Another implication, which can be readily illustrated using models and evidence, which in fact has been presented using observations (Niiler and Koblinsky 1985), is that in the presence of topography the so-called bottom pressure torque can be an important term in the depth-integrated vorticity balance on seasonal time scales. Rough estimates can be used to support this suggestion. For example, assuming that even for the largest basinwide scales a representative horizontal velocity value for the near-bottom seasonal currents |ub| is 10−2 m s−1 (see next section), and using |D| = 10−3 as a representative value for the magnitude of large-scale bottom slopes, the associated near-bottom vertical velocity |wb| = |ub||D| can be as large as 10−5 m s−1 (such an estimate gives an upper limit for |wb|, because the cross-slope component of ub is likely to be smaller than |ub|). For comparison, a representative value for midlatitude wind stress curl is 10−7 N m−3 (e.g., Milliff et al. 2004), which gives a typical value for the Ekman pumping velocity of 10−6 m s−1.
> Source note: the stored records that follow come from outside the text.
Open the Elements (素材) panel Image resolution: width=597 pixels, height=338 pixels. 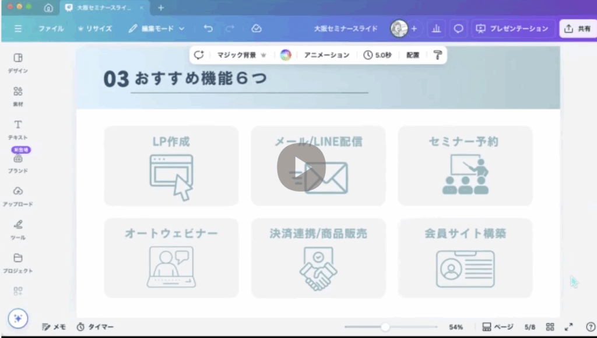click(17, 95)
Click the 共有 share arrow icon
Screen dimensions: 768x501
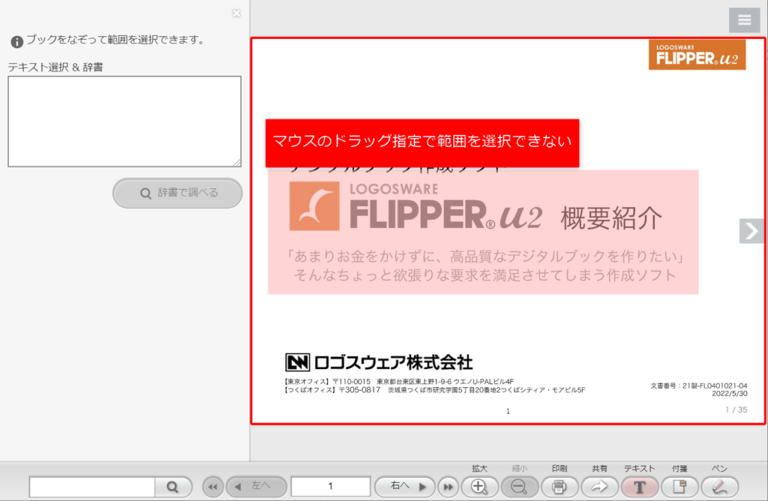point(600,486)
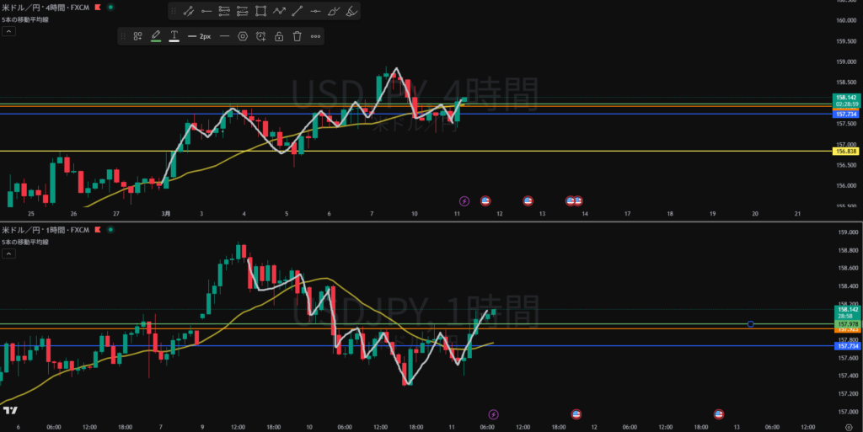Open more options via three-dots menu
The image size is (863, 432).
pos(315,36)
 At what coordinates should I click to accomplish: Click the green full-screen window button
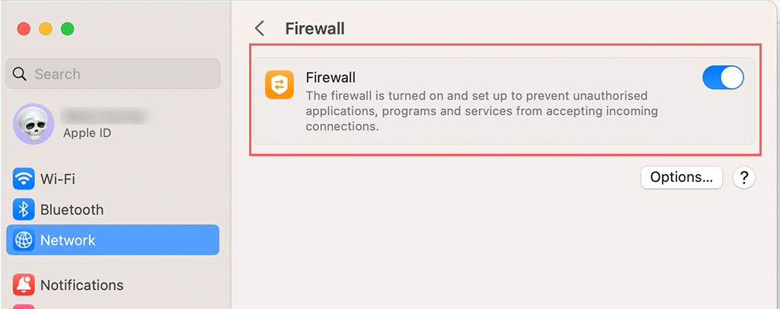(x=68, y=29)
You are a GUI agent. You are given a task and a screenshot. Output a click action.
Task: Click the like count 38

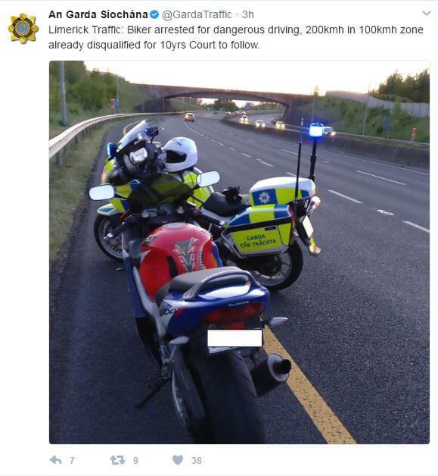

The idealized numerical simulations of Anderson and Killworth (1977) show that the initial barotropic adjustment can be significantly influenced by topography. It is therefore expected that on seasonal time scales, bottom pressure torque can be an important term in the depth-integrated vorticity balance. To further support this suggestion, we use long-term control simulations from two global climate models. One of the models is a developmental version of the Canadian Centre for Climate Modeling and Analysis (CCCma) Coupled Model, version 3.5 (CanCM3.5), the initial version of which is described in Flato et al. (2000). This model is a further development of the CCCma climate model that is briefly described in section 4. The other model is one of the recent versions (version 2.1) of the GFDL Coupled Model (CM2.1; Delworth et al. 2006). In both models, the oceanic components have resolution of O(1°). The solutions analyzed here are from the corresponding control climate simulations obtained by running these global climate models for several centuries. Annual-mean and monthly mean fields are generated by averaging over two decades. Figure 5 shows the regions where the simulated near-bottom vertical velocity (i.e., the vertical velocity at the top of the bottom grid boxes) is relatively large, |wb| > 0.5 × l0−5 m s−1. For the annual-mean climates, the areas with such |wb| are mostly confined to the Southern Ocean and subpolar North Atlantic (Fig. 5, top panels); at lower latitudes, much of the annual-mean circulation is dominated by weaker |wb|, particularly in the GFDL model. The picture is markedly different for the simulated mean January circulation, wherein much of the low-latitude oceans are dominated by relatively large |wb| (Fig. 5, bottom panels).

Fig. 5.

Regions of relatively large near-bottom vertical velocity wb simulated by recent versions of the CCCma and GFDL coupled models corresponding to (top) mean annual climates and (bottom) mean January climates. Red areas correspond to wb > 0.5 × l0−5 m s−1, whereas green areas correspond to wb < −0.5 × 10−5 m s−1.

Fig. 5.

Regions of relatively large near-bottom vertical velocity wb simulated by recent versions of the CCCma and GFDL coupled models corresponding to (top) mean annual climates and (bottom) mean January climates. Red areas correspond to wb > 0.5 × l0−5 m s−1, whereas green areas correspond to wb < −0.5 × 10−5 m s−1.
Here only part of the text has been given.